A PUBLIC policy thinktank is calling on the National Telecommunications Commission (NTC) to disclose the actual results and methodology of Dito Telecommunity’s second technical audit, stating that the audit results do not appear to reflect actual customer experiences.
“Instead of Dito, it is the NTC that should explain to the public the actual methodology and results of the second technical audit, because nothing in the audit hews closely to real-world results tested by actual users. We’d like to know which parallel universe these speed tests were taken.”
This was the statement of Terry Ridon, Infrawatch PH convenor, and former House Information and Communications Technology member.
Ridon said NTC’s disclosure of its technical audit methodology is critical to determine whether it has given Dito a fair or favorable shake during the audit.
“With a P25 billion performance bond on the line, Dito has too much at stake to fail in any audit. But certainly, the public would like to know whether the audit parameters had been crafted in a manner that accurately reflects real world performance. Because if not, the audit not only misleads the public, but it also misleads government.”
Ridon said the findings of third parties relating to Dito’s real-world performance should be taken into account.
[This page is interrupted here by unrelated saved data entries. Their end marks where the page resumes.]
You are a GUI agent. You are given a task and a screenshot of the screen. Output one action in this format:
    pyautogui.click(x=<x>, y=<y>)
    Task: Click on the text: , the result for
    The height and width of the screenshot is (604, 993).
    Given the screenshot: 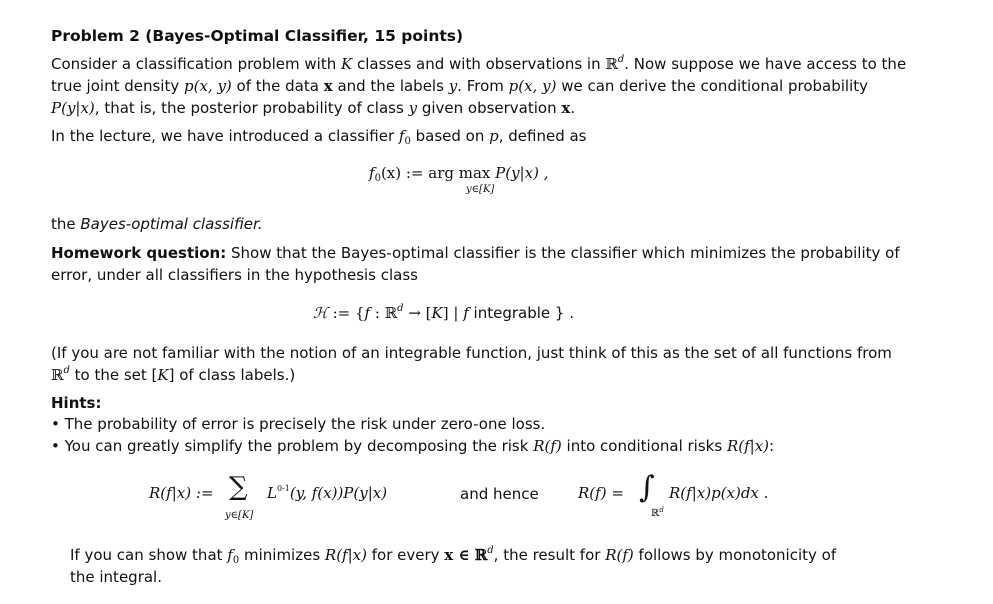 What is the action you would take?
    pyautogui.click(x=550, y=555)
    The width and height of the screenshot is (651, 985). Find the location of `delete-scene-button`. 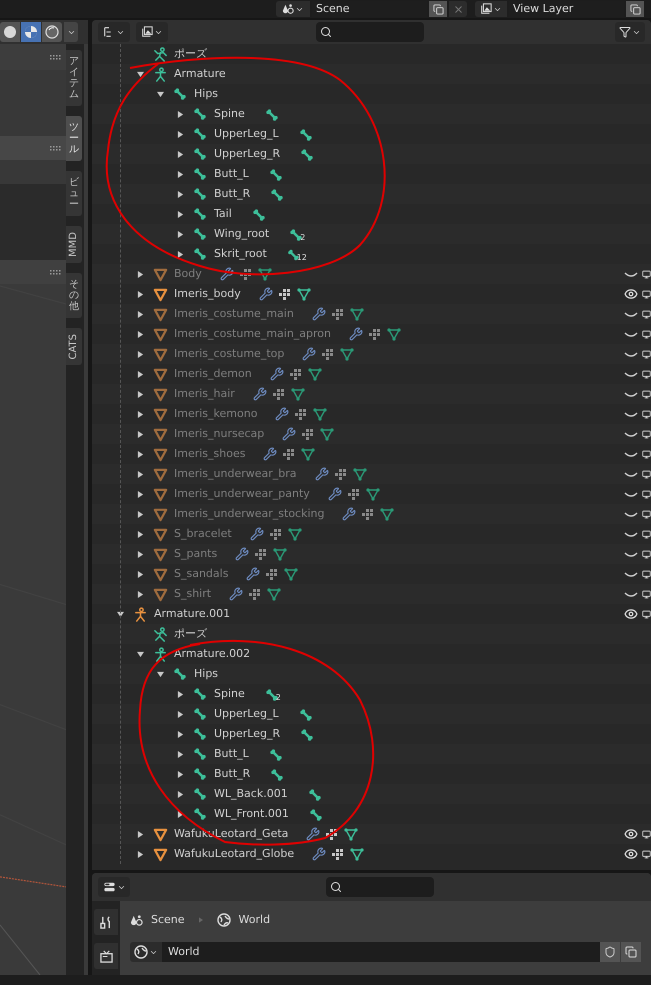

delete-scene-button is located at coordinates (458, 9).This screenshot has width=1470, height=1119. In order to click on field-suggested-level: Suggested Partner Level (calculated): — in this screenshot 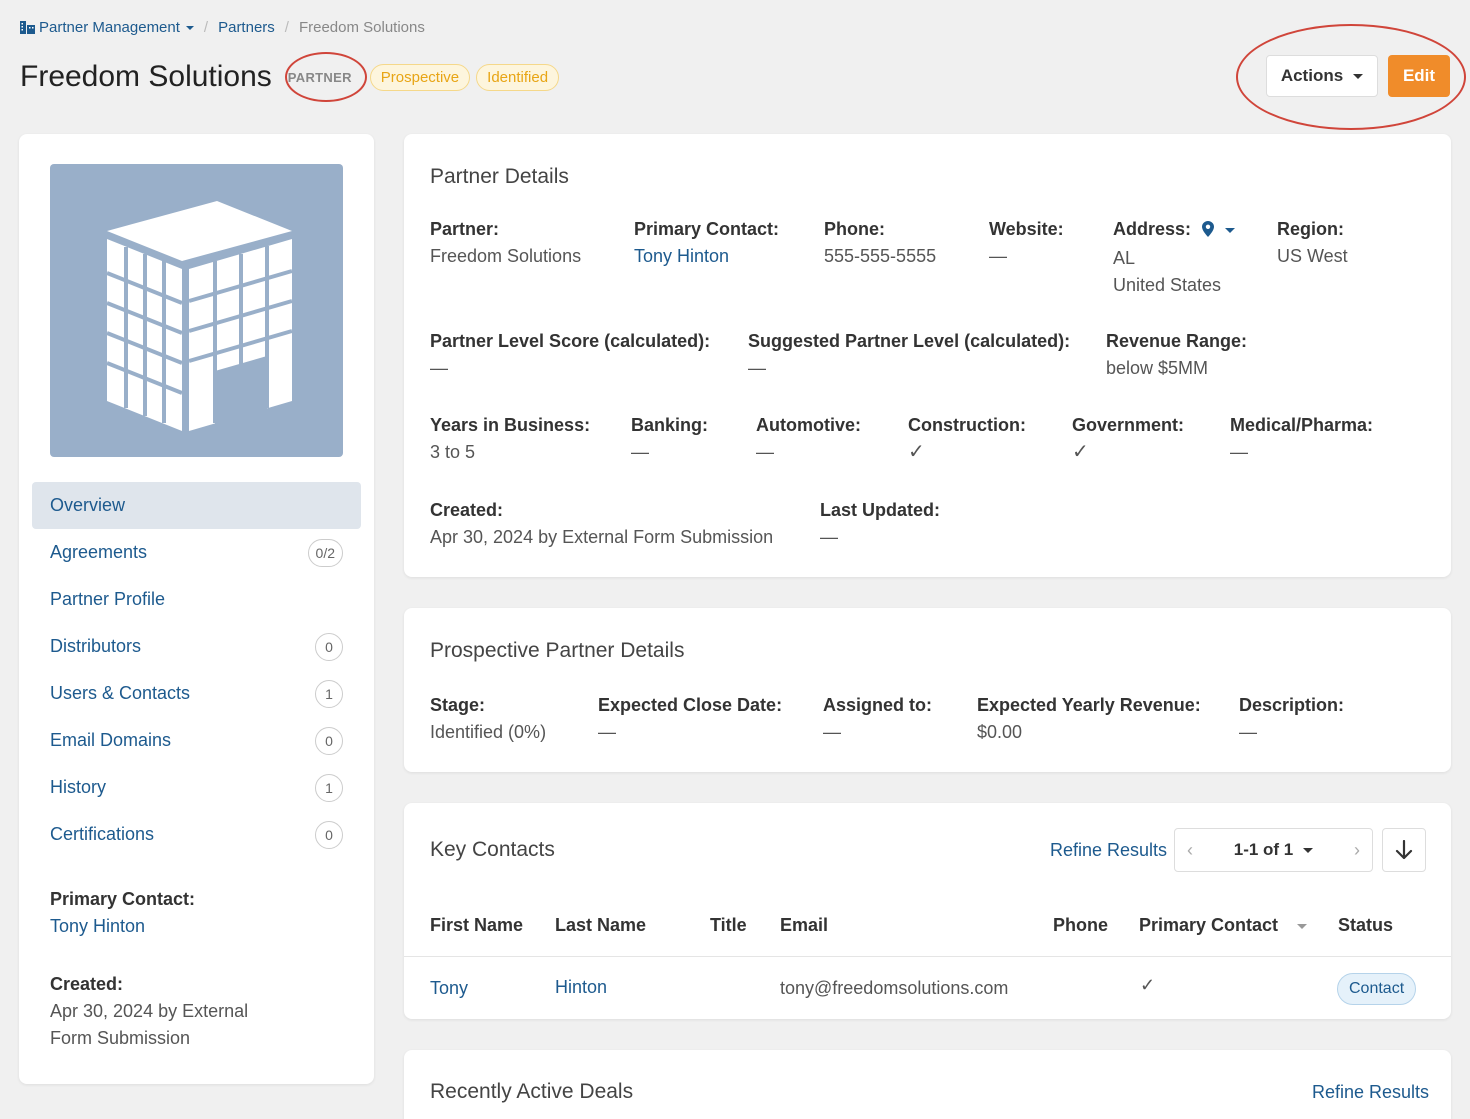, I will do `click(909, 355)`.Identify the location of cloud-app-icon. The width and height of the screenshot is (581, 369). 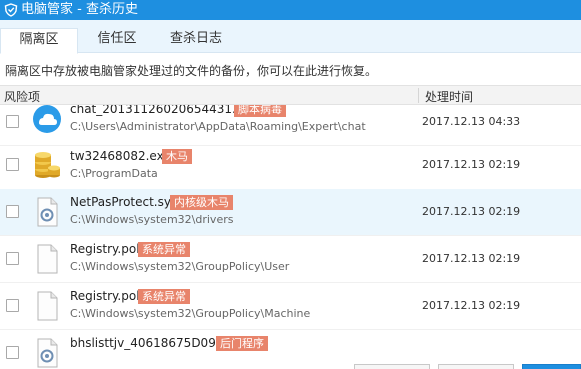
(47, 119).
“It is unacceptable for Dito executives to state that third party speed and reliable surveys might be based on tests ‘beyond the far points’ because the public expects fast and reliable speeds over a wide swath of service areas, and not just within the vicinities of specific towers. This kind of defense essentially compromises the accuracy of the technical audit.”
Ridon said based on a third-party report by a mobile data analyst, Dito’s download, upload and video experiences have declined over the course of several months, while other operators yielded fairly consistent results.
“NTC and Dito should clarify why the technical audit reported very reassuring results while third party reports show otherwise.”
Ridon said while declining speed and reliability results may reflect a widening customer base, it also reflects the limits of Dito’s current infrastructure to cater to more users in both the short and medium term.
“With a widening customer base and currently limited infrastructure, the public can certainly expect a poorer user experience than before. In fact, the question should be asked whether Dito’s current capacity is mostly organic, or merely piggybacked on the capacity of other operators. If it is the latter, it poses a risk not only to maintaining current capacity and reliability but also to Dito’s overall business.”
There were attempts to get the side of NTC Commissioner Gamaliel Cordoba but to no avail.